▶ **EXERCISE**
In the article on the US construction equipment market, how much money from the Infrastructure Investment and Jobs Act does Off-Highway Research suggest will be released in the 2023 financial year?

ConExpo: What’s the outlook for the US construction equipment market?

North America’s biggest construction trade show ConExpo-ConAgg 2023 gets underway this week (14-18 March), with 1,800 exhibitors showing off their products in Las Vegas.

ConExpo-Con/Agg ConExpo-Con/Agg 2023 starts on 14 March 2023.

The show was one of the last major industry events to take place before the Covid-19 lockdowns put a prolonged halt to in-person gatherings.

A lot has happened since then, not least the continued fallout from the pandemic and the war in Ukraine.

That has precipitated a change the economic landscape in the US.

So where does the US construction equipment market stand now, as Conexpo-ConAgg kicks off once again?

Record 2022 gives way to ‘mild recession’

The show comes off the back of a record year in 2022, in terms of the number of machines sold in North America, according to Off-Highway Research’s managing director Chris Sleight.

Interest rates fell following the arrival of the coronavirus pandemic, sparking an explosion in residential building.

“There was a lot more household income around because there was good job and wage support, even though a lot of people got fired. All that spare money not being spent on holidays or services encouraged people to extend their existing properties or to move to bigger places. What that did in terms of construction equipment is really grow the sales of these smaller equipment types,” explains Sleight.

That resulted in a spike in the sort of compact equipment needed for residential construction work. Mini excavator sales enjoyed a boost, and there was a large increase in the number of compact tracked loader sales too, although these came at the expense of skid steer loader sales to an extent.

But by the middle of 2022, as interest rates started to rise again amid high inflation, residential construction started to cool. The number of building permits started to flatten off and as a result, Sleight expects to see a “mild recession” in the US in general in 2023. That means a slowdown, if not a fall, in the sale of compact machines in 2023 and 2024, which is expected to drag overall market volume by number of units down.

Increased infrastructure spending

Despite the cooling off in the residential market, money from President Joe Biden’s Infrastructure Investment and Jobs Act (IIJA) is expected to start to reach projects on the ground, two years after the bill was voted through.

A graph showing construction equipment market volume (by units) in North America from 1993 to 2026 Construction equipment market volume (by units) in North America (Source: Off-Highway Research)

Off-Highway Research suggests that as much as $60 billion will be released in the 2023 financial year.

While the money will help, particularly when it comes to the sale of heavy, higher-value machinery, Sleight doesn’t expect it to generate a large spike in orders.

He says, “Our feeling is about the IIJA is that it has a very broad definition of infrastructure and a lot of it is not physical or doesn’t have a construction equipment component to it. The amount of extra work probably totals $50-100 billion over a span of years. The US construction market is $1.8 trillion per year. Obviously, that amount of money spread out over 5-10 years really doesn’t move the needle that much.”

Nonetheless, where the IIJA will help is by providing more certainty on infrastructure spending in the US over a longer timeframe.

Sleight explains, “That gives people certainty to invest in fleets because they know there is funding in place over a 5-10-year horizon, so they can buy a machine which has 5-10-year lifespan, comfortable that there is going to be work for it. So we expect the sales of heavier equipment not necessarily to explode but to certainly be a little bit better.”

Still a housing shortfall

Over the slightly longer term, Sleight also expects US housebuilding to rebound.

“There was a very long period in the early 2010s, following the sub-prime crisis and global financial collapse where US housebuilding was on the floor. That 10-year period where the US wasn’t building enough houses has not really been compensated for even by the spike that we have now seen. There is still a shortfall of 3-6 million houses in the US, so housebuilding will come back,” he says.

That, combined with the effect of the IIJA, should lead to the number of construction equipment units sold in North America increasing again in 2025 and 2026 after the declines of the two preceding years.

▶ **RECORD EXCERPTS**

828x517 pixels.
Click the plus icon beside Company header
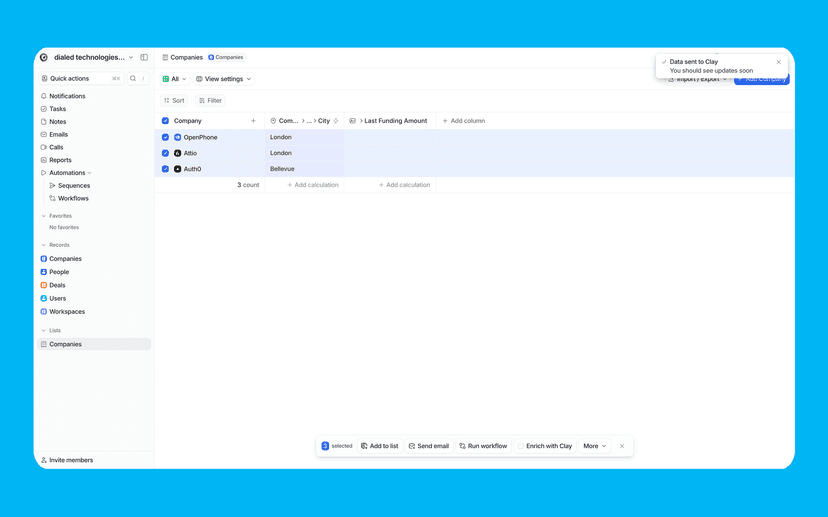(253, 121)
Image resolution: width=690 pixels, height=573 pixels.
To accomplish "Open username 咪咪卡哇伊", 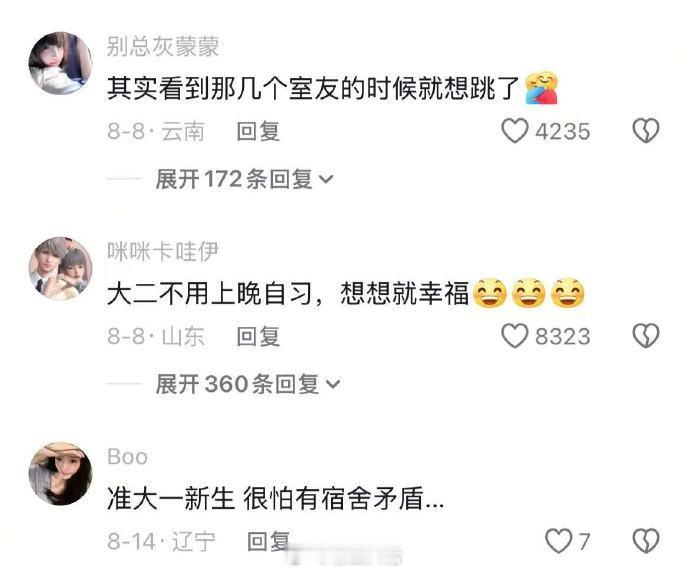I will pyautogui.click(x=163, y=251).
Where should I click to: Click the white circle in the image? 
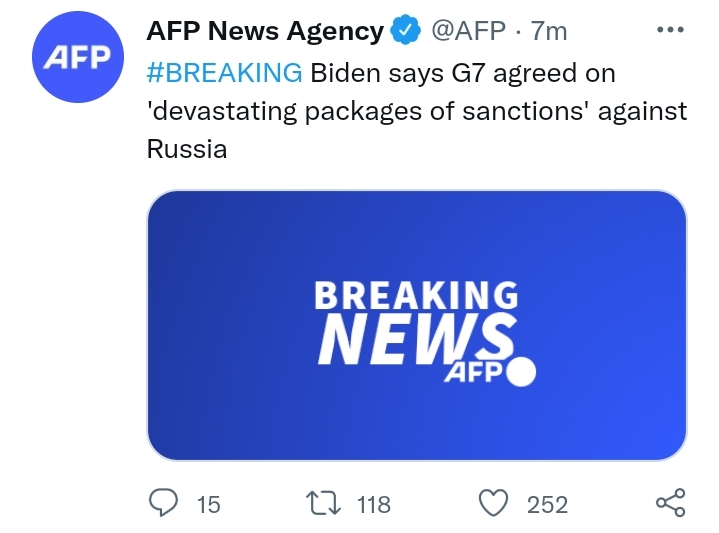tap(522, 372)
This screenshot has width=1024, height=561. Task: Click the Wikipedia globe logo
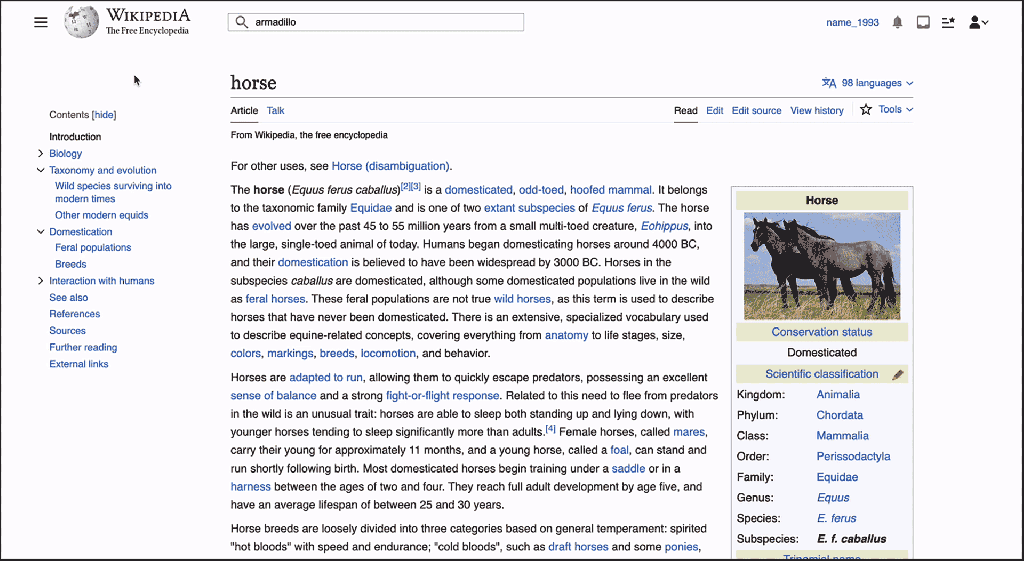point(81,22)
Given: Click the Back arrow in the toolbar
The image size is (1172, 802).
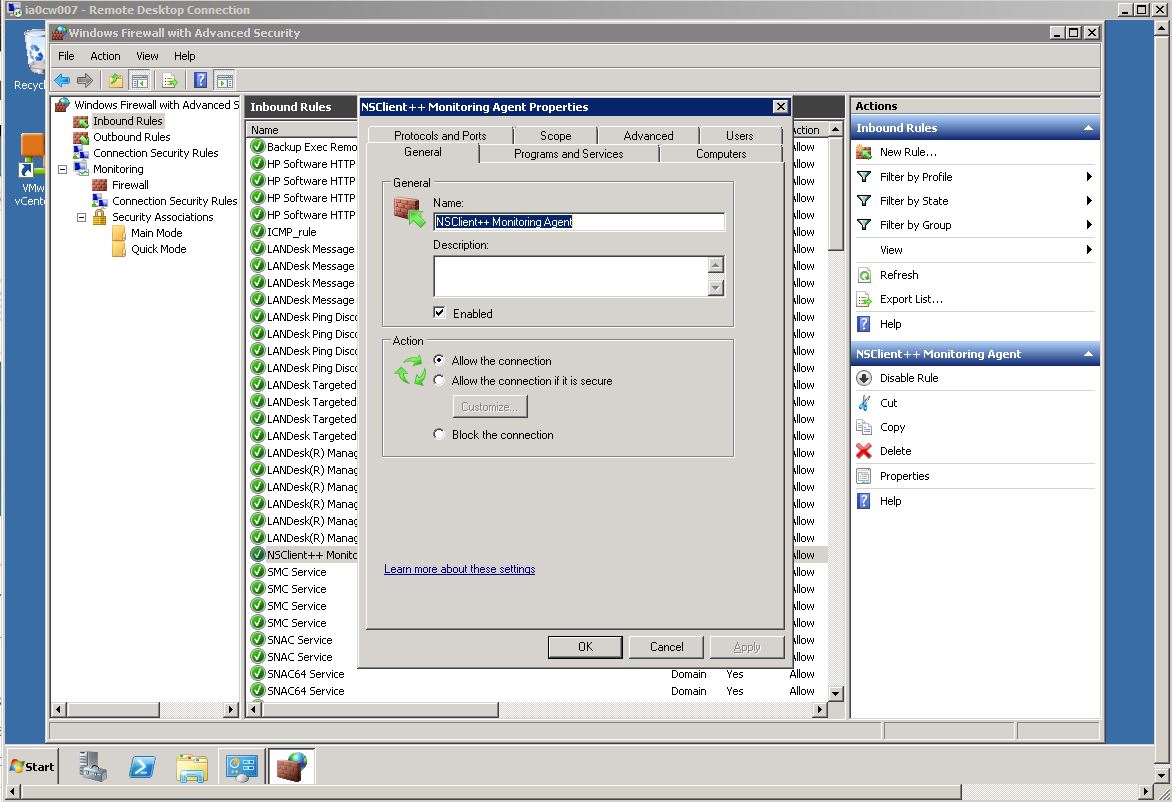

▶ **RESPONSE TO THE TASK**
As much as $60 billion.